- _Consigne_
Recopiez fidèlement le passage du texte sur la question du père qui s'ouvre sur les mots contenant « Fils aux prises » et se clôt sur « couvert de honte ! ».

- _Texte_
____________________
La question du père
dans illusions comiques
Père ressuscité, père
défiguré
Définitions du théâtre: « évangile des enfants sans
père », « un fleuve qui remonte à sa source »
Pour l’orphelin le retour du père est la bonne nouvelle.
Génération de PY, d’après mai 68 : sans père, l’enfant
est-il abandonné ou libéré ? Allégé
ou exilé du sens, écrasé par l’effroi de la perte ou exalté par l’ivresse de la
quête ?
Fils aux prises avec un père dans l’œuvre de PY
Maman envahissante, mon père, quelques apparitions qui
ponctuent la couse folle de Moi-Même P67,78,101
Pas présent à l’acte 1 sauf
pape, nom qui signifie père et qui l’appelle « mon fils », n’entre en
scène acte II que pour renier son descendant et mettre en cause la filiation :
« Tu nous as couvert de honte !
Et d’ailleurs il m’est venu une idée, tu ne peux pas être mon fils. Il
coule dans mes veines un honneur que tu ne soupçonnes pas.…P67 souvenir du Cid, Don Diègue de de Don Louis du Dom Juan de Molière
Temps du procès et prison : visite du père : cadre
du praticable devient cellule comme il a été coulisse et confiserie, poète en
costume de bagnard à rayures cf Dalton ou Brother des frères Cohen ;
Père change lui d’état civil »je ne veux plus de ce nom
qui nous relie » : casquette de cuir sur la tête = Brecht : « c’est un nom qui a fait ses
preuves »
____________________
- _Jeu de données_
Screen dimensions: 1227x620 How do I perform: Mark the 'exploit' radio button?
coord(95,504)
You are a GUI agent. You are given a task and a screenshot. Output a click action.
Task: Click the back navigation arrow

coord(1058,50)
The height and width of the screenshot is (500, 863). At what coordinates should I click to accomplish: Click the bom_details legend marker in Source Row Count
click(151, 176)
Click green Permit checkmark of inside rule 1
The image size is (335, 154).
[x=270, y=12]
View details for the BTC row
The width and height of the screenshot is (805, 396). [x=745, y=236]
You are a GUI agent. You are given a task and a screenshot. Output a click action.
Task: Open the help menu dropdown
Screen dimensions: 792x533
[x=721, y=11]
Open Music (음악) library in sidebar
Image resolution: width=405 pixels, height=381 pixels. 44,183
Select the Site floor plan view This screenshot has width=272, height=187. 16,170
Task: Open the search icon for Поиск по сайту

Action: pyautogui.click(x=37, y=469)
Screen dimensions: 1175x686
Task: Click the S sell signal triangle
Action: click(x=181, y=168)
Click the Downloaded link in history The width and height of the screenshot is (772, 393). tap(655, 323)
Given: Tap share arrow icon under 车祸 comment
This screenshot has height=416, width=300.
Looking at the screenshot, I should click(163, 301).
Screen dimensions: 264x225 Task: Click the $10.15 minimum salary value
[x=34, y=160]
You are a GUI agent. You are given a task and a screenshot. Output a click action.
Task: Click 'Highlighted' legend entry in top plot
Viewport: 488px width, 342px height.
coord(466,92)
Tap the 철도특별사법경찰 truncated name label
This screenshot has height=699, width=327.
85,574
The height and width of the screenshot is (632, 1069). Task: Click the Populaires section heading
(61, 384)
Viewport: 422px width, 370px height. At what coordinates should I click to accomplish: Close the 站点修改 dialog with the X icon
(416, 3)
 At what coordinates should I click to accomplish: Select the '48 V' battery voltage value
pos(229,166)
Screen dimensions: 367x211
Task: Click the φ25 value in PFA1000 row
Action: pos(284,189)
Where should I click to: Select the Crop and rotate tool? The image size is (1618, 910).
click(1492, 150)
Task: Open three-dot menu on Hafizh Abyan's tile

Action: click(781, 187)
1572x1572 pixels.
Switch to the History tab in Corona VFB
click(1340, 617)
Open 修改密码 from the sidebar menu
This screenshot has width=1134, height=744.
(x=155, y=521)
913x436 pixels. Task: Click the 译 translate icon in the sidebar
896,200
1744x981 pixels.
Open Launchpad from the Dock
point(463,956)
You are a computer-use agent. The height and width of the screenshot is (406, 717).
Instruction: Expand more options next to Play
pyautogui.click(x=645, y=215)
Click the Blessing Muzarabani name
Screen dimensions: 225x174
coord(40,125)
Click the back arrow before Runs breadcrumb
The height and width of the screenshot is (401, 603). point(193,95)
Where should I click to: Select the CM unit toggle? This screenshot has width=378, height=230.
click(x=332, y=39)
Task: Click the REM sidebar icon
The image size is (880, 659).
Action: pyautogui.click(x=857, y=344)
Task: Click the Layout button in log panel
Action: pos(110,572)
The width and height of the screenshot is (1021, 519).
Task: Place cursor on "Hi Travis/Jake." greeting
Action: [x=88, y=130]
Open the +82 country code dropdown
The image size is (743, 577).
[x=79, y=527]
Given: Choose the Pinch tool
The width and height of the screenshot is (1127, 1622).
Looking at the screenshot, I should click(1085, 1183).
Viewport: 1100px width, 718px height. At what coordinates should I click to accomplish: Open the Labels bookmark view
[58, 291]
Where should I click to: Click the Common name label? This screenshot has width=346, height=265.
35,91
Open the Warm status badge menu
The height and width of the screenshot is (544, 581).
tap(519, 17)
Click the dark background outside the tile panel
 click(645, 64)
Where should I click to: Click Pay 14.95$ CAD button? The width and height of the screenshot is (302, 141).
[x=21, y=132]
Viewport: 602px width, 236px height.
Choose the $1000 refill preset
____________________
- _Réponse rédigée_
Fils aux prises avec un père dans l’œuvre de PY
Maman envahissante, mon père, quelques apparitions qui
ponctuent la couse folle de Moi-Même P67,78,101
Pas présent à l’acte 1 sauf
pape, nom qui signifie père et qui l’appelle « mon fils », n’entre en
scène acte II que pour renier son descendant et mettre en cause la filiation :
« Tu nous as couvert de honte !